**Instructions for the task:**
Please reproduce the data below exactly, from the first line to the last.

(Records contained in a dataset)
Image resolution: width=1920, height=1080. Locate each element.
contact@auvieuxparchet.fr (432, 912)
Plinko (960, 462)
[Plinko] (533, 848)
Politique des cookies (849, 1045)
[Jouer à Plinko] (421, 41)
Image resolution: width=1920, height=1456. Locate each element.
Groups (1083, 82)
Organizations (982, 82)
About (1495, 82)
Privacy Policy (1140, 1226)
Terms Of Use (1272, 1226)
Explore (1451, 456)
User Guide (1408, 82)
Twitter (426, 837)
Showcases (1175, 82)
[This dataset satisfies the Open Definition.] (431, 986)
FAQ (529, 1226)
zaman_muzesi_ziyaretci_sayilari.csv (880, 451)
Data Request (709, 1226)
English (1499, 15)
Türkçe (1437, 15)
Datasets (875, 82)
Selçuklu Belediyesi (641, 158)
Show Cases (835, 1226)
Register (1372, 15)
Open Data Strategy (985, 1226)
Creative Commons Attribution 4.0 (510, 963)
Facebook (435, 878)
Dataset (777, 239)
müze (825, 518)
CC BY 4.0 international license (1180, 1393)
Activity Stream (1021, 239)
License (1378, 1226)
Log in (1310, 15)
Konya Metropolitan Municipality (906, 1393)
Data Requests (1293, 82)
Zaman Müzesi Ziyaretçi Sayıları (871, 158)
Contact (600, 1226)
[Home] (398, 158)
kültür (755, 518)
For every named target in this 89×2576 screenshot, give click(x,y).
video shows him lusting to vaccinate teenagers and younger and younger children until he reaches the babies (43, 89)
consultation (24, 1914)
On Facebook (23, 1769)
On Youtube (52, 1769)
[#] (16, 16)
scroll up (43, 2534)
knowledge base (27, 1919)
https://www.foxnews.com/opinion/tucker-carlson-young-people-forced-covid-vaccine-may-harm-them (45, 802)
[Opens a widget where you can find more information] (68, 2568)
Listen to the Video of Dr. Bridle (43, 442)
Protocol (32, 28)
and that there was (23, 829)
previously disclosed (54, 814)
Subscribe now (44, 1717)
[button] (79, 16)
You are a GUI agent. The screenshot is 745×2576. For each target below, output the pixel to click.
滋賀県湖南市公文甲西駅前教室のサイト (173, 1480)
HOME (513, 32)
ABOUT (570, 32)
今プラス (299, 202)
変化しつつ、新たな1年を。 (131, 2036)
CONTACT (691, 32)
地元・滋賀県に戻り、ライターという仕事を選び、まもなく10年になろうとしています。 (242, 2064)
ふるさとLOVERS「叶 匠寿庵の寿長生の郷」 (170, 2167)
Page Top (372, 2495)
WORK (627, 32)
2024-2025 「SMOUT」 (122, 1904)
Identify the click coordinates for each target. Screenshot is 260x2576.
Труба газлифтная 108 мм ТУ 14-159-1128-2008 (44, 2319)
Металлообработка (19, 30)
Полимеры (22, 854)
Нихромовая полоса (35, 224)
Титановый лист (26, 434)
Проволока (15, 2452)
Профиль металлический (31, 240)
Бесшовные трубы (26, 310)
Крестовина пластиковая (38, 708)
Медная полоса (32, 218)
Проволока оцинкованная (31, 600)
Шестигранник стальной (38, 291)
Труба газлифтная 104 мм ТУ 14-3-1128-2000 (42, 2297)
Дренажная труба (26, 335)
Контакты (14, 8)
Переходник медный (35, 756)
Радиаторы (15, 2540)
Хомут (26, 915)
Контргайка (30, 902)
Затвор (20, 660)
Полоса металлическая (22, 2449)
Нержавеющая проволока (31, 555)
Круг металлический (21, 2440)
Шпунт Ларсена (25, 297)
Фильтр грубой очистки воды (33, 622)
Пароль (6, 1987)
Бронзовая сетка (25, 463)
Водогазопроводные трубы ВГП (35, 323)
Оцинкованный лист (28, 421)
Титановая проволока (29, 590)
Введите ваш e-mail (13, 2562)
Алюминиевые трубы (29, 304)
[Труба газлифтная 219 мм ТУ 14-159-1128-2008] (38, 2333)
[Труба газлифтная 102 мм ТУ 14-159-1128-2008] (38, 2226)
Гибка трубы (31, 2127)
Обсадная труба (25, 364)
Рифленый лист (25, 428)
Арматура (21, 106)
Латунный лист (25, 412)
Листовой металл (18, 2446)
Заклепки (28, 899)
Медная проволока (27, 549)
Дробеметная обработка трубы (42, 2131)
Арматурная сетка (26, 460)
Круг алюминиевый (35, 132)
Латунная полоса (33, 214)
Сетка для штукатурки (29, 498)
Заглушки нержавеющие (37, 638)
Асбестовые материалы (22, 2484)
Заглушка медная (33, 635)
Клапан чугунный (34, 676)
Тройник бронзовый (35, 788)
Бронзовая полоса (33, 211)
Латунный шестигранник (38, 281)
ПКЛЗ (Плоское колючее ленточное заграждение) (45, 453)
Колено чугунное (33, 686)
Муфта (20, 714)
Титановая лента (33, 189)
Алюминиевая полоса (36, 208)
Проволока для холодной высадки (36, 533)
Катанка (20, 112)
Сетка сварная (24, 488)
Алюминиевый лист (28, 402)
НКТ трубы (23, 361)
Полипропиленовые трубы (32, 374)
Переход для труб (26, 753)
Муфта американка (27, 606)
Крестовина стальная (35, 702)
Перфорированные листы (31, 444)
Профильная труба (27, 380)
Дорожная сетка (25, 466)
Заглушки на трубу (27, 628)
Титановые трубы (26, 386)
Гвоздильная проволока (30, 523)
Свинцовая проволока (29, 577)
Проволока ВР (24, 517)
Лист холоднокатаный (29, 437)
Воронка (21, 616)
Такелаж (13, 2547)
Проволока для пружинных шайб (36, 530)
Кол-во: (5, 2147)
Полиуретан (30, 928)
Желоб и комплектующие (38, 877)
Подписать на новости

**Reply to the exercise:**
Image resolution: width=1920, height=1080. Locate each element.
contact@auvieuxparchet.fr (432, 912)
Plinko (960, 462)
[Plinko] (533, 848)
Politique des cookies (849, 1045)
[Jouer à Plinko] (421, 41)
Image resolution: width=1920, height=1456. Locate each element.
Groups (1083, 82)
Organizations (982, 82)
About (1495, 82)
Privacy Policy (1140, 1226)
Terms Of Use (1272, 1226)
Explore (1451, 456)
User Guide (1408, 82)
Twitter (426, 837)
Showcases (1175, 82)
[This dataset satisfies the Open Definition.] (431, 986)
FAQ (529, 1226)
zaman_muzesi_ziyaretci_sayilari.csv (880, 451)
Data Request (709, 1226)
English (1499, 15)
Türkçe (1437, 15)
Datasets (875, 82)
Selçuklu Belediyesi (641, 158)
Show Cases (835, 1226)
Register (1372, 15)
Open Data Strategy (985, 1226)
Creative Commons Attribution 4.0 (510, 963)
Facebook (435, 878)
Dataset (777, 239)
müze (825, 518)
CC BY 4.0 international license (1180, 1393)
Activity Stream (1021, 239)
License (1378, 1226)
Log in (1310, 15)
Konya Metropolitan Municipality (906, 1393)
Data Requests (1293, 82)
Zaman Müzesi Ziyaretçi Sayıları (871, 158)
Contact (600, 1226)
[Home] (398, 158)
kültür (755, 518)
For every named target in this 89×2576 screenshot, give click(x,y).
video shows him lusting to vaccinate teenagers and younger and younger children until he reaches the babies (43, 89)
consultation (24, 1914)
On Facebook (23, 1769)
On Youtube (52, 1769)
[#] (16, 16)
scroll up (43, 2534)
knowledge base (27, 1919)
https://www.foxnews.com/opinion/tucker-carlson-young-people-forced-covid-vaccine-may-harm-them (45, 802)
[Opens a widget where you can find more information] (68, 2568)
Listen to the Video of Dr. Bridle (43, 442)
Protocol (32, 28)
and that there was (23, 829)
previously disclosed (54, 814)
Subscribe now (44, 1717)
[button] (79, 16)
You are a GUI agent. The screenshot is 745×2576. For each target below, output the pixel to click.
滋賀県湖南市公文甲西駅前教室のサイト (173, 1480)
HOME (513, 32)
ABOUT (570, 32)
今プラス (299, 202)
変化しつつ、新たな1年を。 (131, 2036)
CONTACT (691, 32)
地元・滋賀県に戻り、ライターという仕事を選び、まもなく10年になろうとしています。 (242, 2064)
ふるさとLOVERS「叶 匠寿庵の寿長生の郷」 (170, 2167)
Page Top (372, 2495)
WORK (627, 32)
2024-2025 「SMOUT」 (122, 1904)
Identify the click coordinates for each target. Screenshot is 260x2576.
Труба газлифтная 108 мм ТУ 14-159-1128-2008 (44, 2319)
Металлообработка (19, 30)
Полимеры (22, 854)
Нихромовая полоса (35, 224)
Титановый лист (26, 434)
Проволока (15, 2452)
Профиль металлический (31, 240)
Бесшовные трубы (26, 310)
Крестовина пластиковая (38, 708)
Медная полоса (32, 218)
Проволока оцинкованная (31, 600)
Шестигранник стальной (38, 291)
Труба газлифтная 104 мм ТУ 14-3-1128-2000 (42, 2297)
Дренажная труба (26, 335)
Контакты (14, 8)
Переходник медный (35, 756)
Радиаторы (15, 2540)
Хомут (26, 915)
Контргайка (30, 902)
Затвор (20, 660)
Полоса металлическая (22, 2449)
Нержавеющая проволока (31, 555)
Круг металлический (21, 2440)
Шпунт Ларсена (25, 297)
Фильтр грубой очистки воды (33, 622)
Пароль (6, 1987)
Бронзовая сетка (25, 463)
Водогазопроводные трубы ВГП (35, 323)
Оцинкованный лист (28, 421)
Титановая проволока (29, 590)
Введите ваш e-mail (13, 2562)
Алюминиевые трубы (29, 304)
[Труба газлифтная 219 мм ТУ 14-159-1128-2008] (38, 2333)
[Труба газлифтная 102 мм ТУ 14-159-1128-2008] (38, 2226)
Гибка трубы (31, 2127)
Обсадная труба (25, 364)
Рифленый лист (25, 428)
Арматура (21, 106)
Латунный лист (25, 412)
Листовой металл (18, 2446)
Заклепки (28, 899)
Медная проволока (27, 549)
Дробеметная обработка трубы (42, 2131)
Арматурная сетка (26, 460)
Круг алюминиевый (35, 132)
Латунная полоса (33, 214)
Сетка для штукатурки (29, 498)
Заглушки нержавеющие (37, 638)
Асбестовые материалы (22, 2484)
Заглушка медная (33, 635)
Клапан чугунный (34, 676)
Тройник бронзовый (35, 788)
Бронзовая полоса (33, 211)
Латунный шестигранник (38, 281)
ПКЛЗ (Плоское колючее ленточное заграждение) (45, 453)
Колено чугунное (33, 686)
Муфта (20, 714)
Титановая лента (33, 189)
Алюминиевая полоса (36, 208)
Проволока для холодной высадки (36, 533)
Катанка (20, 112)
Сетка сварная (24, 488)
Алюминиевый лист (28, 402)
НКТ трубы (23, 361)
Полипропиленовые трубы (32, 374)
Переход для труб (26, 753)
Муфта американка (27, 606)
Крестовина стальная (35, 702)
Перфорированные листы (31, 444)
Профильная труба (27, 380)
Дорожная сетка (25, 466)
Заглушки на трубу (27, 628)
Титановые трубы (26, 386)
Гвоздильная проволока (30, 523)
Свинцовая проволока (29, 577)
Проволока ВР (24, 517)
Лист холоднокатаный (29, 437)
Воронка (21, 616)
Такелаж (13, 2547)
Проволока для пружинных шайб (36, 530)
Кол-во: (5, 2147)
Полиуретан (30, 928)
Желоб и комплектующие (38, 877)
Подписать на новости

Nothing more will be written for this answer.